____ Provided text

Sunday, January 20, 2008

Why Mac surge

Pogue on why is the Macintosh platform suddenly expanding? Beats the heck outta me.

One of the comments on Pogue's page:
"I think it’s about potential. People see the potential with Macs, especially when it comes to integrating the computer, software, and peripherals into your life. There are just too many third party options on a pc and it’s confusing as hell. With a Mac, people can see, simply, what they can do.
I recently showed someone the iPhoto book I bought of my honeymoon. When people saw it, they couldn’t believe I did that with my computer and had absolutely no idea how to do that on a pc. I clicked on iPhoto and showed them the book button and they exclaimed it was time to finally get a Mac."

Indeed the easy photo-book option is one of the many great things about the Mac. I tried making one last year, and it was dead simple, and the product looks so professional.

3 comments:

Alex said...

See, I like Macs. Everything works. To develop for a Mac, and sell, you had to become an Apple Developer, and you had to meet strict interface standards. On a PC there are defined interfaces, which people interpreted loosely and deviation happened.

Any Tom, Dick and Harry develop for the PC, in the Mac world the entry price made people shy away. Those who stayed, followed the rules. It was fantastic.

Of course, the PC platform benefited from competition within solution providers, and became a cheaper platform overall, if you discount having to try three video cards before you find the one that works.

With consumer acceptance of iPods and the on-slaught of apple products awareness of the Mac has gone up. While PC's have been tackling every function under the sun, Mac's have stayed more focussed on DTP, Photo and Video. What do most consumer users want? Games, photos and video. The Mac seems like a natural...

________
____ Given data

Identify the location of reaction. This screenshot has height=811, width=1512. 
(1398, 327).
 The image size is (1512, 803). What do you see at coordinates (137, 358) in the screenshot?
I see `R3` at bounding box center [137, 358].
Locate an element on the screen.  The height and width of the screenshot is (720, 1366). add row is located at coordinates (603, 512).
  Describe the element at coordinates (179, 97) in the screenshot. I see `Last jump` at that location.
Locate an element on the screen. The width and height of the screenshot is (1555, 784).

________

### What to work on
1. Answer these questions about the Mac blog post:
(a) What did the commenter on Pogue's page show someone, which prompted them to say it was time to get a Mac?
(b) According to Alex, what did a person have to become in order to develop for a Mac and sell?
(c) According to Alex, on which three areas have Macs stayed more focused?
2. Carry on writing the Mac blog post from the point where it stops.
The records are drawn from a separate source and bear no relation to the Mac blog post.

### Results of the tasks
1.
(a) The iPhoto book the commenter bought of the honeymoon.
(b) An Apple Developer.
(c) DTP, Photo and Video.

2.
Anonymous said...

The Mac got a new lease of life in 1997 when Apple acquired Nextstep. Apple had arrived at a dead end with the original non-multitasking MacOS and were close to buying BeOS. Steve Jobs then managed to sell Nextstep (and NeXT, Inc. + himself) to Gil Amelio.

It took a couple of years of integrating the new software and people. For example, Apple started to write all software in the language NeXT had been using, Objective-C, and adopted the NeXT's class architecture and hierarchy.

But from around 2002-2003 they started to reap the benefits of this and has been able to rapidly introduce new functionality and applications ever since.

Meanwhile, Microsoft has painted themselves in a corner with Windows. The architecture is a mess. The code base is so huge that it is impossible to maintain. Because of this, even minor changes turn into big projects for them.

With Vista the monster has become even more monstrous. They've added new bells and whistles but fixed none of its architectural flaws. Your PC will need twice as much memory and the system will crawl, but hey, you get transparent menu bars!

And Pogue wonder's why people are switching to the Mac?

Eolake Stobblehouse said...

Thank you very much.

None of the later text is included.